Please repeat, unchanged, the lines at the top of the listing below, ending with the one that has "Отследить заказ (348, 2079)".

*** THE DATA

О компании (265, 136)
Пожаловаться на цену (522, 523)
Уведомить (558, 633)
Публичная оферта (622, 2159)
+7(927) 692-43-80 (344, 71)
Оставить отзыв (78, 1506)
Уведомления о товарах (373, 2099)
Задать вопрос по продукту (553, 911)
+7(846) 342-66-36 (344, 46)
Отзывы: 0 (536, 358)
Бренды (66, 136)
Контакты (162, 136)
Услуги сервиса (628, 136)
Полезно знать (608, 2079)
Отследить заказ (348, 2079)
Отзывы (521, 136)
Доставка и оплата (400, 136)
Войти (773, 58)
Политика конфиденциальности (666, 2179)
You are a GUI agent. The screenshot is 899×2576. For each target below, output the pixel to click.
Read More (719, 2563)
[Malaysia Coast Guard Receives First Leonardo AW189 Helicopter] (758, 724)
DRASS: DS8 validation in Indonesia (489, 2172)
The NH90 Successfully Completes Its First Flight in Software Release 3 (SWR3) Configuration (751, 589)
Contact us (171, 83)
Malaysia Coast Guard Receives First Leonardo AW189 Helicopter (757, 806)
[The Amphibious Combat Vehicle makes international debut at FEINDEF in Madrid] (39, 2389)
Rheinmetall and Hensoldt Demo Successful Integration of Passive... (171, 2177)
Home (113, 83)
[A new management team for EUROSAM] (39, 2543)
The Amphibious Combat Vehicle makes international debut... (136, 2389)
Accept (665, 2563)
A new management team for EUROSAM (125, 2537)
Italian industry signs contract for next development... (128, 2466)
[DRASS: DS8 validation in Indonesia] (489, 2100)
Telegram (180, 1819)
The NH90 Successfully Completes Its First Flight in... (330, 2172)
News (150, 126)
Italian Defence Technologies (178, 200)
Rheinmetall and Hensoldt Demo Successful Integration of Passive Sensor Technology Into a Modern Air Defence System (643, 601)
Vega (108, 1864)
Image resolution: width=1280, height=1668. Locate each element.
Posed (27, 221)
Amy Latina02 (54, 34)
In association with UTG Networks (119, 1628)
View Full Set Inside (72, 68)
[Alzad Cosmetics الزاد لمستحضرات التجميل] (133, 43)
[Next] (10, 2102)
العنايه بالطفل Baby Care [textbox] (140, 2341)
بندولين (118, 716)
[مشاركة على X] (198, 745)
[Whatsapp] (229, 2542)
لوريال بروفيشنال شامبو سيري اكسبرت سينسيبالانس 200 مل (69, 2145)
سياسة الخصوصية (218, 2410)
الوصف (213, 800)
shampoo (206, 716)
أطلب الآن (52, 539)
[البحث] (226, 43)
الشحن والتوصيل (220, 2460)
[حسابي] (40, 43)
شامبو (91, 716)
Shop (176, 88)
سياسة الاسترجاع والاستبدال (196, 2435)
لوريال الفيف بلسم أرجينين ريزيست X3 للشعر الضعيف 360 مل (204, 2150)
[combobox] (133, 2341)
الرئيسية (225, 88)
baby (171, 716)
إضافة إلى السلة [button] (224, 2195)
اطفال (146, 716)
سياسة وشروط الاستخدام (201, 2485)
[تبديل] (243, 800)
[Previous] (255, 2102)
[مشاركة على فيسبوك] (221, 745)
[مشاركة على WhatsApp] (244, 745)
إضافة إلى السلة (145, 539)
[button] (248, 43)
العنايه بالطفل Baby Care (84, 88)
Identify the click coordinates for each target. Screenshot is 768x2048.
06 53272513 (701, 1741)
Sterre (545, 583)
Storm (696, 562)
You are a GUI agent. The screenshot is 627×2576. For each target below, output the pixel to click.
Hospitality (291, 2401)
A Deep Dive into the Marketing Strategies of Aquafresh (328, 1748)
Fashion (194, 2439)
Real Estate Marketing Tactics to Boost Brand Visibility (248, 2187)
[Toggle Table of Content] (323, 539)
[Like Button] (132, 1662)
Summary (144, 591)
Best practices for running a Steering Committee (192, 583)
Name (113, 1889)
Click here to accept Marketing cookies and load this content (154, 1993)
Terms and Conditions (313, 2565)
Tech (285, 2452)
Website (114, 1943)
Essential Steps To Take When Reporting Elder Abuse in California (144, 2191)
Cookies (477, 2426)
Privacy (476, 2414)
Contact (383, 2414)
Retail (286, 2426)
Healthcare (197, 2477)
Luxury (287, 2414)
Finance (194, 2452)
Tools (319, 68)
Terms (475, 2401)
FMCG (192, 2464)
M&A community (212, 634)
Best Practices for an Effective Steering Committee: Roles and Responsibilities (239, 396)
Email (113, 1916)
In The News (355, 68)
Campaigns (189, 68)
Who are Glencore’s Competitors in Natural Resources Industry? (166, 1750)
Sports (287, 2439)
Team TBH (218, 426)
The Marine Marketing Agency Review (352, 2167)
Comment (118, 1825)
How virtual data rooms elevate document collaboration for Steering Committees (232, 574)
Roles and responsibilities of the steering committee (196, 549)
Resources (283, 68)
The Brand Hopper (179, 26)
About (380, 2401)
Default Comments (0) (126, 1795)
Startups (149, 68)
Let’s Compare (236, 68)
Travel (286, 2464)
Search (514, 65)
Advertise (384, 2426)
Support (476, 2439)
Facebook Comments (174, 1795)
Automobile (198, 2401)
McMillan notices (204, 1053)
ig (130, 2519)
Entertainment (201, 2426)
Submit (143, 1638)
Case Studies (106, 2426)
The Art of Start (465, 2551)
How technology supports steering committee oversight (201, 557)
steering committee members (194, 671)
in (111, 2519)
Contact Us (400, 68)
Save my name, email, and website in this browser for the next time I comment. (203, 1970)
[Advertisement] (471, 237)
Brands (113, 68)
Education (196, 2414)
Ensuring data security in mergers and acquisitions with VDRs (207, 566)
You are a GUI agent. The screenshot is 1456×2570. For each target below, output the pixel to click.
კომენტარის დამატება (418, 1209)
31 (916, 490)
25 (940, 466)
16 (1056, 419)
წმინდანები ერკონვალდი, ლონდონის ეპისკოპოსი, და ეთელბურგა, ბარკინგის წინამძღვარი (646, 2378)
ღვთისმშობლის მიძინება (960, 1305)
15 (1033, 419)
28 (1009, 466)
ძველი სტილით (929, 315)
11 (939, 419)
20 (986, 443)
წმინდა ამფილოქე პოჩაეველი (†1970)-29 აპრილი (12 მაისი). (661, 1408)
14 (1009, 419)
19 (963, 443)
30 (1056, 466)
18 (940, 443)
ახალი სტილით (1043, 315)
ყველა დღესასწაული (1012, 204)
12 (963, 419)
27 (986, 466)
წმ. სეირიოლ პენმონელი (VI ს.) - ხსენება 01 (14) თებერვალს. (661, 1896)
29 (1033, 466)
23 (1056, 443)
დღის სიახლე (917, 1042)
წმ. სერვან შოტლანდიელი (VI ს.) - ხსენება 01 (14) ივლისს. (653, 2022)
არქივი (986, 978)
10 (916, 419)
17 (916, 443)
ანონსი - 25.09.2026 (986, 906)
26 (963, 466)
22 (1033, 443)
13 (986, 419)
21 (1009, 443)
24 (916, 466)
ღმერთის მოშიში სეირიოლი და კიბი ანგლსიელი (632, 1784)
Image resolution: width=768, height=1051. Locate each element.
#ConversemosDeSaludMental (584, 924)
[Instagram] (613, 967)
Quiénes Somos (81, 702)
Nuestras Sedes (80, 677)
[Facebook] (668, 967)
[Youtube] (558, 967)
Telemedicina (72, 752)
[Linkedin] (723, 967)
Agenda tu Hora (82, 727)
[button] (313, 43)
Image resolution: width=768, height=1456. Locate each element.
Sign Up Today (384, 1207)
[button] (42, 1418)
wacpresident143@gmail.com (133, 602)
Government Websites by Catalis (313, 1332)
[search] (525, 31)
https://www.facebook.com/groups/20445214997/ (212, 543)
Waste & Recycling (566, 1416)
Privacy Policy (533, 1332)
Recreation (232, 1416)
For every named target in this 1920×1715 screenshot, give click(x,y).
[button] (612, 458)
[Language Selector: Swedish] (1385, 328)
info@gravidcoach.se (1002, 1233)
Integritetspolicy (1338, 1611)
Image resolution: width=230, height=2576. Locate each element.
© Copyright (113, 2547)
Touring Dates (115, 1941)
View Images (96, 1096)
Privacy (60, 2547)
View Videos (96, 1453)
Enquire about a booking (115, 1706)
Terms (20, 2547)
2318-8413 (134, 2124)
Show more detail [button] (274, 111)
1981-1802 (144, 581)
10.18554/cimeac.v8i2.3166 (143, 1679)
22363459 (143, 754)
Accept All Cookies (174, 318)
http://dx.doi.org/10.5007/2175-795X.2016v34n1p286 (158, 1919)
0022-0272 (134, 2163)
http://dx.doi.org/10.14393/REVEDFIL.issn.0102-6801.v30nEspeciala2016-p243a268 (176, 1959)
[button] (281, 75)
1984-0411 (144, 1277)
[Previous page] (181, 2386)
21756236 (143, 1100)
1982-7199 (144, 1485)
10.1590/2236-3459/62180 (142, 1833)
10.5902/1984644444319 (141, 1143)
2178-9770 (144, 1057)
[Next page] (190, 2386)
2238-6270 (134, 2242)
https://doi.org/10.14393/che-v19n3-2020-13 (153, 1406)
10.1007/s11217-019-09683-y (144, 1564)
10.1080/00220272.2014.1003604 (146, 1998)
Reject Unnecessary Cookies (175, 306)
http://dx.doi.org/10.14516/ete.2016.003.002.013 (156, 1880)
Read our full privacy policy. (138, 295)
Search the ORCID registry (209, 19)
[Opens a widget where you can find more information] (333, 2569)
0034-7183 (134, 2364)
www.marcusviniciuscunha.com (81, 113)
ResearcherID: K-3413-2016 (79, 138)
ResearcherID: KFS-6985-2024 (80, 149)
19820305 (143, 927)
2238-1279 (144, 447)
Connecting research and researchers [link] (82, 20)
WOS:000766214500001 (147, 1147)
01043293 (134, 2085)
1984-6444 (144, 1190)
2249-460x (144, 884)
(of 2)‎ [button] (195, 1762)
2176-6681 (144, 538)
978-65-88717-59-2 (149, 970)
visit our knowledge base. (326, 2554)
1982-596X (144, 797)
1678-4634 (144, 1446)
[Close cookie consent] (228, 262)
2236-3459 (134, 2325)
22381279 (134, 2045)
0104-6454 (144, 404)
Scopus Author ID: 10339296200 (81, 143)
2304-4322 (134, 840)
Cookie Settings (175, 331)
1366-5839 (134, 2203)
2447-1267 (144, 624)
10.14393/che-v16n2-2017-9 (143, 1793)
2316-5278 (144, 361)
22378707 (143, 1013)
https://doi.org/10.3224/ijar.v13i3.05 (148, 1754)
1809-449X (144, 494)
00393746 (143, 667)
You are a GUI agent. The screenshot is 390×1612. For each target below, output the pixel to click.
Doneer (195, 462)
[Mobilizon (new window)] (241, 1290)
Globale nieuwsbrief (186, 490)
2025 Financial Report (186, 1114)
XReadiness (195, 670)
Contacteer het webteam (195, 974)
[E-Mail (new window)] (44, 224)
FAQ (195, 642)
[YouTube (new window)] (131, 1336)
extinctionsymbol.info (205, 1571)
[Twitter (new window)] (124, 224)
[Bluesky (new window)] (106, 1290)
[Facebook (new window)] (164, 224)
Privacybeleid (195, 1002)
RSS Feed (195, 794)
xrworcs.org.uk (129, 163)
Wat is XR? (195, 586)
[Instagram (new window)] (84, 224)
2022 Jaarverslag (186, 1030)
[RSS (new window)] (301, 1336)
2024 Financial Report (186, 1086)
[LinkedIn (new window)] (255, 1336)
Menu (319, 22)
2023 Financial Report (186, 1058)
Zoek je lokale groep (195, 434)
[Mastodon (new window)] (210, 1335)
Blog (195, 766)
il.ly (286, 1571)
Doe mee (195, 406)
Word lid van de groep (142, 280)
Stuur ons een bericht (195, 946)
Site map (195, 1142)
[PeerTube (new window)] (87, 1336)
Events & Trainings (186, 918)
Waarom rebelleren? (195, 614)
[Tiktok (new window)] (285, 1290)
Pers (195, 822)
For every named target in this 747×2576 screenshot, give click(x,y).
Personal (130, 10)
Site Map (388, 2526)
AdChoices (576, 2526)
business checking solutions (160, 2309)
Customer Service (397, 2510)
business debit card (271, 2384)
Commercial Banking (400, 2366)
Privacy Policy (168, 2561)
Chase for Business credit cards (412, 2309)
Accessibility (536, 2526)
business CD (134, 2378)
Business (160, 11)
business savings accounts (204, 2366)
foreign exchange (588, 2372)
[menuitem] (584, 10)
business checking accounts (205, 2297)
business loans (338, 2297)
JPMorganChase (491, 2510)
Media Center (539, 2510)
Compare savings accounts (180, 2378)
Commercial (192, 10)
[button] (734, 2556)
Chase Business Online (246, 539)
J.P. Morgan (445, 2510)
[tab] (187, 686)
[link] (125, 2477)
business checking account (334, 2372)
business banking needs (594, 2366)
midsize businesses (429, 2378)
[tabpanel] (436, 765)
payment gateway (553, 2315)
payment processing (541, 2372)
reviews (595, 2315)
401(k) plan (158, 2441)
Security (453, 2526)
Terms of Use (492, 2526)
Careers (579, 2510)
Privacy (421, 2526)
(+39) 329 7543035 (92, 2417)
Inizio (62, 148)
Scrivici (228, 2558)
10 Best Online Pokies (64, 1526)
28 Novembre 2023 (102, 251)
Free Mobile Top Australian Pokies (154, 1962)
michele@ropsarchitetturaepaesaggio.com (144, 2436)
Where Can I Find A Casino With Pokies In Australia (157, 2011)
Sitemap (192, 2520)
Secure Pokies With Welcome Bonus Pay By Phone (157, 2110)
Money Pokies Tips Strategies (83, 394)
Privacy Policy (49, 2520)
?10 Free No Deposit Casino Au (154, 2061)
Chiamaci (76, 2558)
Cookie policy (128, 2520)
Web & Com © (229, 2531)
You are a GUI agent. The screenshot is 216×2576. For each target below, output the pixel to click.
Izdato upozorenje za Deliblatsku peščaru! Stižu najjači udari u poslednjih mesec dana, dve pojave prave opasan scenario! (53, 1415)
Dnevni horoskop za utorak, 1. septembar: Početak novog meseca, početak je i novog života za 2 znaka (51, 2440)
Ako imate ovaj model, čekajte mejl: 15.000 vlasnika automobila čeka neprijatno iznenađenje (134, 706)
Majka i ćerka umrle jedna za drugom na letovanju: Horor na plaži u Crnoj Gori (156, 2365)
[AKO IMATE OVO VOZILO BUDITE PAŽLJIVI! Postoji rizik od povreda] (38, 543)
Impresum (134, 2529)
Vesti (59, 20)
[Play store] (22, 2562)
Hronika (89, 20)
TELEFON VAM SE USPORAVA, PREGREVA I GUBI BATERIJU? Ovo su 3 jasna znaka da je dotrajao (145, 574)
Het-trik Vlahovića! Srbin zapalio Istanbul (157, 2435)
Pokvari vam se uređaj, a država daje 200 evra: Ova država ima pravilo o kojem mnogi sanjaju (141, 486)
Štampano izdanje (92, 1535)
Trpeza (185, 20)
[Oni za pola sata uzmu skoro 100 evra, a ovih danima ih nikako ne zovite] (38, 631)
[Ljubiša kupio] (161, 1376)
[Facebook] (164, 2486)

******

TASK RESPONSE =>
О компании (265, 136)
Пожаловаться на цену (522, 523)
Уведомить (558, 633)
Публичная оферта (622, 2159)
+7(927) 692-43-80 (344, 71)
Оставить отзыв (78, 1506)
Уведомления о товарах (373, 2099)
Задать вопрос по продукту (553, 911)
+7(846) 342-66-36 (344, 46)
Отзывы: 0 (536, 358)
Бренды (66, 136)
Контакты (162, 136)
Услуги сервиса (628, 136)
Полезно знать (608, 2079)
Отследить заказ (348, 2079)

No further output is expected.